-------- PROVIDED DATA --------

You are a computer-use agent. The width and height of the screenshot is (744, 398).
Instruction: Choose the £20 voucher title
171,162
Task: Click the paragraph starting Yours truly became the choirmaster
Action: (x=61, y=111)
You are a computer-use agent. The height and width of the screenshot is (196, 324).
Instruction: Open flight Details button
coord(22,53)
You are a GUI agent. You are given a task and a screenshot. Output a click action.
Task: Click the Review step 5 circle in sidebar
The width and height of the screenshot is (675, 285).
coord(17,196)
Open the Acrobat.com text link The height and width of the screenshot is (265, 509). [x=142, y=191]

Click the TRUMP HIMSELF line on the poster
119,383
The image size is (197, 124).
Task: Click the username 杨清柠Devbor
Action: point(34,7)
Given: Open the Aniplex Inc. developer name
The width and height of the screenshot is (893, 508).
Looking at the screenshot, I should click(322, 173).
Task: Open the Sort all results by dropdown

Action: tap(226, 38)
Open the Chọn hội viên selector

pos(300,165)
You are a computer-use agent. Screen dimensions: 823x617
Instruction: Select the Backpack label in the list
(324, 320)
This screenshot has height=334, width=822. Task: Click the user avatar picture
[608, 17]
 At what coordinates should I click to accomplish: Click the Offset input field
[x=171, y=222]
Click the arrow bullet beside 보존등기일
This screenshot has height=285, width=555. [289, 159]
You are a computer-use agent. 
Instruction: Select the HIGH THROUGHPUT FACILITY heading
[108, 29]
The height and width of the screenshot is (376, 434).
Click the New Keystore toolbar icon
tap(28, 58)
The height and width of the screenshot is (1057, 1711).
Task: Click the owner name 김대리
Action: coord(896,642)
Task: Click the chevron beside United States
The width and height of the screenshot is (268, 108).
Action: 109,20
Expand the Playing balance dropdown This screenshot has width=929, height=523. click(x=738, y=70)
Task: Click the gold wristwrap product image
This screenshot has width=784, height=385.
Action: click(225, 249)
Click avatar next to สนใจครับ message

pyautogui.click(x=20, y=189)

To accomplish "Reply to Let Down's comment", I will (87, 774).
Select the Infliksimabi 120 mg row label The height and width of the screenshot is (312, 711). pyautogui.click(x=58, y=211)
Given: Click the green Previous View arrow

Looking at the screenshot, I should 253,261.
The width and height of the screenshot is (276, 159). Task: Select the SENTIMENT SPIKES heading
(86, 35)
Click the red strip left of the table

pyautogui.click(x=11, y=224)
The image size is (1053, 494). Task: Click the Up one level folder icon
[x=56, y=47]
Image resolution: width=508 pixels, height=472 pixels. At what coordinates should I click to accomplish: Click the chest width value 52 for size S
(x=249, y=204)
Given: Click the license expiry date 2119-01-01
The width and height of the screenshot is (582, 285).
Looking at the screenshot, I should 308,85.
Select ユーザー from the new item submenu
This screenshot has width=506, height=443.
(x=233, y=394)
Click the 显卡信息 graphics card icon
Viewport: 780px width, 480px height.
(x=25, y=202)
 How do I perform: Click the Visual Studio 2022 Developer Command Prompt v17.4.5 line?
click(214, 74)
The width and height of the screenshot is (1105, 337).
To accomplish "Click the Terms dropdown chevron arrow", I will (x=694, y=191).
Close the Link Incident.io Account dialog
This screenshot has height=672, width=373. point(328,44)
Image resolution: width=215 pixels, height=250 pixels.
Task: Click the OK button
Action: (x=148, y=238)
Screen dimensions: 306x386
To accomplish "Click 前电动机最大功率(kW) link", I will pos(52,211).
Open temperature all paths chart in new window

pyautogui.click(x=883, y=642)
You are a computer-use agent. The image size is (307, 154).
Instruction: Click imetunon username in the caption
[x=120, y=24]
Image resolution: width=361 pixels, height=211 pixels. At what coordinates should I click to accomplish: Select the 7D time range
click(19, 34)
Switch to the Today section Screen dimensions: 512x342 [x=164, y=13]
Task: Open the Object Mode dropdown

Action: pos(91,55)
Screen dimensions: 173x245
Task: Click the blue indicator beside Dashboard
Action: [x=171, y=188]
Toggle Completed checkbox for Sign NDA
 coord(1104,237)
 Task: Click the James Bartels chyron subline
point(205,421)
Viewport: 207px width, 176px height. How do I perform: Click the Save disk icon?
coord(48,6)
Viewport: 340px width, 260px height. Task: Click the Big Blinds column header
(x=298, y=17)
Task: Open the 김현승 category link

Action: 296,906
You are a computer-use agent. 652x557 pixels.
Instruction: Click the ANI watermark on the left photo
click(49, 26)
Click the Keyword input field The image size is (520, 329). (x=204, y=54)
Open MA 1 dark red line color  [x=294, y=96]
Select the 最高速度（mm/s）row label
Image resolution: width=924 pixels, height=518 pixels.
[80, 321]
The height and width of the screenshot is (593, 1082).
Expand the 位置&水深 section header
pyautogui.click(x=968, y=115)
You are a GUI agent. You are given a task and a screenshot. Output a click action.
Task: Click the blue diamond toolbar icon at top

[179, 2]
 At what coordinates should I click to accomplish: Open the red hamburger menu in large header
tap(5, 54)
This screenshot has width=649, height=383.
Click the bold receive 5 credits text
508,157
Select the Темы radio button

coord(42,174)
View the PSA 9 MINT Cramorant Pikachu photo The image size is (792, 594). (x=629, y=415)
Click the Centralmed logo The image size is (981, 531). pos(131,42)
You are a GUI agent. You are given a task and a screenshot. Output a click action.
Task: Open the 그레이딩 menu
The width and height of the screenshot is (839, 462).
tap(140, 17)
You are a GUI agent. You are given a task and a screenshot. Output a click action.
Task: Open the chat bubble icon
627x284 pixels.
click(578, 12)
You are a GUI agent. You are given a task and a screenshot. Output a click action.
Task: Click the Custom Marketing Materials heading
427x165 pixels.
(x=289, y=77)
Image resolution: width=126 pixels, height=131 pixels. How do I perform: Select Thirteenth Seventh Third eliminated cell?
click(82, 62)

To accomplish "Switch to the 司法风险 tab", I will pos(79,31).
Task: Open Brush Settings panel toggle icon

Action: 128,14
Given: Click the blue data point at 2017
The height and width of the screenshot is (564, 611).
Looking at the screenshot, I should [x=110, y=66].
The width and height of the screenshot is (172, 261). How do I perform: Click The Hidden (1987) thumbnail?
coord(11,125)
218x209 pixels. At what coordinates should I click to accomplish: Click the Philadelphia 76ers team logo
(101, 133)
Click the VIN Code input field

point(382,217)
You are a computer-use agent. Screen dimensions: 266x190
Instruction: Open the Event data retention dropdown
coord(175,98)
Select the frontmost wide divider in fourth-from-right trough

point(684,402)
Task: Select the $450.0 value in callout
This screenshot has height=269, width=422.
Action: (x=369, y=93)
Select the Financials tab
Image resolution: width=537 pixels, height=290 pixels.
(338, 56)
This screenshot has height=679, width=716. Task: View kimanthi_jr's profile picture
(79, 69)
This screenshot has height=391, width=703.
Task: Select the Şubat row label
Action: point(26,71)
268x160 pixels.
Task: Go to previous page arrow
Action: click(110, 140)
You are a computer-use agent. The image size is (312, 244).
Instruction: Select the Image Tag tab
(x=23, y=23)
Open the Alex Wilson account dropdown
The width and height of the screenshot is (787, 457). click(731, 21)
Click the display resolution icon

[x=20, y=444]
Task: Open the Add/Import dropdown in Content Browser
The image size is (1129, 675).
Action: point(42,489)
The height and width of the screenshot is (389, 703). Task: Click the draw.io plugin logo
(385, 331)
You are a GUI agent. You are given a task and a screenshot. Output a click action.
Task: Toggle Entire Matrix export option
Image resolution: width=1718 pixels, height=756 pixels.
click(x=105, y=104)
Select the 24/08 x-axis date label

--------

> WHAT IS EXPECTED
What is the number of lines in this material that hold the string "computer"? Answer with that number only.

> FINAL ANSWER
8